Choosing colors for my new Wordpress theme (tenatively titled Webster) is proving problematic.

I know, there are a lot of color-scheme aids out there, but when it comes right down to it, they don’t help that much. You still need to decide where to put those colors. What color will the links be? The background? Other elements, if any? The text on the pages… the post-titles, the meta data? Just because you’ve been handed a collection of colors that (supposedly) complement each other doesn’t mean that you can assemble them on a page so that it looks good.

I’m beginning to realize that one of the reasons I’ve gravitated toward black & white in my themes is because it’s just easier. It’s also been used to good effect by many others, but unless that message of stark simplicity is actually part of what you’re trying to communicate (which, sometimes, may be just what you want), it’s just sort of an easy way to avoid picking any colors.

Now is the point in the post where I drop the sublime wisdom that will make picking a color scheme easier, simpler and more lovely. Sorry. Like I said before, even knowing which colors are complementary, which will accent the others perfectly, still doesn’t mean you can lay them out nicely on a page. It will probably take you a lot of time, experimentation, and rewriting of the CSS — in other words, a lot of work.

In a time when the majority of website builders use a pre-designed theme, I think we sometimes forget how hard it is to design.

----------

WHAT TO DO. According to the post on choosing theme colors, why don't color-scheme aids help much? Answer in one to three sentences. The records that follow are unrelated to the post on theme colors and stand on their own.

DATA SHOWN.
----------

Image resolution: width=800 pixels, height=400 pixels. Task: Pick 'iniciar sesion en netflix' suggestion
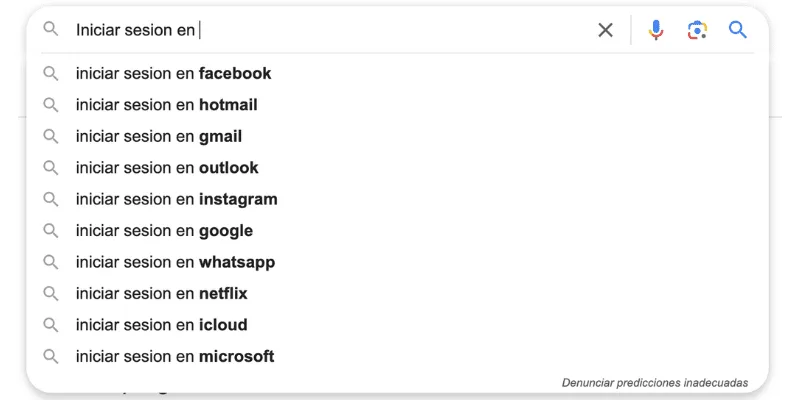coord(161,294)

----------

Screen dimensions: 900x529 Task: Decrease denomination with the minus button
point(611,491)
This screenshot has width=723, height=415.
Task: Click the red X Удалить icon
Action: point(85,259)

----------

FINAL RESULT. Color-scheme aids leave you to decide where each color goes, such as the links, the background, the page text, the post titles and the metadata. Having a set of colors that supposedly complement each other doesn't mean you can arrange them on a page so that it looks good.